→ **What is being asked**
Please copy out the following lines word for word, keeping every character and line break unchanged.

→ **Records provided**
• • •

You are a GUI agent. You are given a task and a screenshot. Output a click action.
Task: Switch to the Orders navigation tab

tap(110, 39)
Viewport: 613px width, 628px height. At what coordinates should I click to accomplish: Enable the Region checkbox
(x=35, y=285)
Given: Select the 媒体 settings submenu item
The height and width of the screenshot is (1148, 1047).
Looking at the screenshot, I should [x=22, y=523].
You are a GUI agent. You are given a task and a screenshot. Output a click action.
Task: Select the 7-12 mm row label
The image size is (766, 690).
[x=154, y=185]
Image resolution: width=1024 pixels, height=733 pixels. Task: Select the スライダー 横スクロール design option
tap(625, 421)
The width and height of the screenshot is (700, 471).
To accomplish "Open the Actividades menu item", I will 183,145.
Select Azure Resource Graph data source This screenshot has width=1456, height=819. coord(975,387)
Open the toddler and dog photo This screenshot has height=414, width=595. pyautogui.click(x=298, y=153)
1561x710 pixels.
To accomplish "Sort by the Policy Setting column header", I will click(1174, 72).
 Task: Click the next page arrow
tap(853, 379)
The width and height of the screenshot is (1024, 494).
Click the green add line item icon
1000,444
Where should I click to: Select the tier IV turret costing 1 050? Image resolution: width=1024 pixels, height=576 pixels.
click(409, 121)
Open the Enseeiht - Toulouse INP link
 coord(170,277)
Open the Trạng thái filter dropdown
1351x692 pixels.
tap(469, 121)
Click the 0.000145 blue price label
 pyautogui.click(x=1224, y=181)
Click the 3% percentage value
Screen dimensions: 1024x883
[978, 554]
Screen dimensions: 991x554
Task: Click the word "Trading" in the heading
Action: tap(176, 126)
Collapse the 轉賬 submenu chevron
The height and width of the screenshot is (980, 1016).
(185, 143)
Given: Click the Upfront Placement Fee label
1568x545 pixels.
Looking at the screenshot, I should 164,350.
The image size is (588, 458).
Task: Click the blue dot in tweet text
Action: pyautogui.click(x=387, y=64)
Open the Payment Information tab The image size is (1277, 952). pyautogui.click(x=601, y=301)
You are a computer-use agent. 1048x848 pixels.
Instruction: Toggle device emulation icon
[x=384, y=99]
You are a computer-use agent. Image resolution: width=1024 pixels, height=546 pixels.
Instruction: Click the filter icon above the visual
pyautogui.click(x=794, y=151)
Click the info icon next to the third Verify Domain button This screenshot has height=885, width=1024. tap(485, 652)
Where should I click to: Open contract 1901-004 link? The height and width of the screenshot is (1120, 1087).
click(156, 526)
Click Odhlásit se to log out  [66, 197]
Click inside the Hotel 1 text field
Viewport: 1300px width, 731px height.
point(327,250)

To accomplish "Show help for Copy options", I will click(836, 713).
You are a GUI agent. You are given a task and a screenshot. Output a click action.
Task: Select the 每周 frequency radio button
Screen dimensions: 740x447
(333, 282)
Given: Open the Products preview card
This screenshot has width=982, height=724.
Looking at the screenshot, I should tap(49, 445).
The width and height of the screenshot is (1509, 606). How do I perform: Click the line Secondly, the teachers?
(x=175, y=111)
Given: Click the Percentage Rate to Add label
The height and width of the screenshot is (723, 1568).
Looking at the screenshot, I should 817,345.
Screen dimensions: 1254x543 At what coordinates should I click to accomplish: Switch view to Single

• • •

→ **Solved exercise**
You are a GUI agent. You are given a task and a screenshot. Output a click action.
Task: Switch to the Orders navigation tab

tap(110, 39)
Viewport: 613px width, 628px height. At what coordinates should I click to accomplish: Enable the Region checkbox
(x=35, y=285)
Given: Select the 媒体 settings submenu item
The height and width of the screenshot is (1148, 1047).
Looking at the screenshot, I should [x=22, y=523].
You are a GUI agent. You are given a task and a screenshot. Output a click action.
Task: Select the 7-12 mm row label
The image size is (766, 690).
[x=154, y=185]
Image resolution: width=1024 pixels, height=733 pixels. Task: Select the スライダー 横スクロール design option
tap(625, 421)
The width and height of the screenshot is (700, 471).
To accomplish "Open the Actividades menu item", I will 183,145.
Select Azure Resource Graph data source This screenshot has width=1456, height=819. coord(975,387)
Open the toddler and dog photo This screenshot has height=414, width=595. pyautogui.click(x=298, y=153)
1561x710 pixels.
To accomplish "Sort by the Policy Setting column header", I will click(1174, 72).
 Task: Click the next page arrow
tap(853, 379)
The width and height of the screenshot is (1024, 494).
Click the green add line item icon
1000,444
Where should I click to: Select the tier IV turret costing 1 050? Image resolution: width=1024 pixels, height=576 pixels.
click(409, 121)
Open the Enseeiht - Toulouse INP link
 coord(170,277)
Open the Trạng thái filter dropdown
1351x692 pixels.
tap(469, 121)
Click the 0.000145 blue price label
 pyautogui.click(x=1224, y=181)
Click the 3% percentage value
Screen dimensions: 1024x883
[978, 554]
Screen dimensions: 991x554
Task: Click the word "Trading" in the heading
Action: tap(176, 126)
Collapse the 轉賬 submenu chevron
The height and width of the screenshot is (980, 1016).
(185, 143)
Given: Click the Upfront Placement Fee label
1568x545 pixels.
Looking at the screenshot, I should 164,350.
The image size is (588, 458).
Task: Click the blue dot in tweet text
Action: pyautogui.click(x=387, y=64)
Open the Payment Information tab The image size is (1277, 952). pyautogui.click(x=601, y=301)
You are a computer-use agent. 1048x848 pixels.
Instruction: Toggle device emulation icon
[x=384, y=99]
You are a computer-use agent. Image resolution: width=1024 pixels, height=546 pixels.
Instruction: Click the filter icon above the visual
pyautogui.click(x=794, y=151)
Click the info icon next to the third Verify Domain button This screenshot has height=885, width=1024. tap(485, 652)
Where should I click to: Open contract 1901-004 link? The height and width of the screenshot is (1120, 1087).
click(156, 526)
Click Odhlásit se to log out  [66, 197]
Click inside the Hotel 1 text field
Viewport: 1300px width, 731px height.
point(327,250)

To accomplish "Show help for Copy options", I will click(836, 713).
You are a GUI agent. You are given a task and a screenshot. Output a click action.
Task: Select the 每周 frequency radio button
Screen dimensions: 740x447
(333, 282)
Given: Open the Products preview card
This screenshot has width=982, height=724.
Looking at the screenshot, I should tap(49, 445).
The width and height of the screenshot is (1509, 606). How do I perform: Click the line Secondly, the teachers?
(x=175, y=111)
Given: Click the Percentage Rate to Add label
The height and width of the screenshot is (723, 1568).
Looking at the screenshot, I should 817,345.
Screen dimensions: 1254x543 At what coordinates should I click to accomplish: Switch view to Single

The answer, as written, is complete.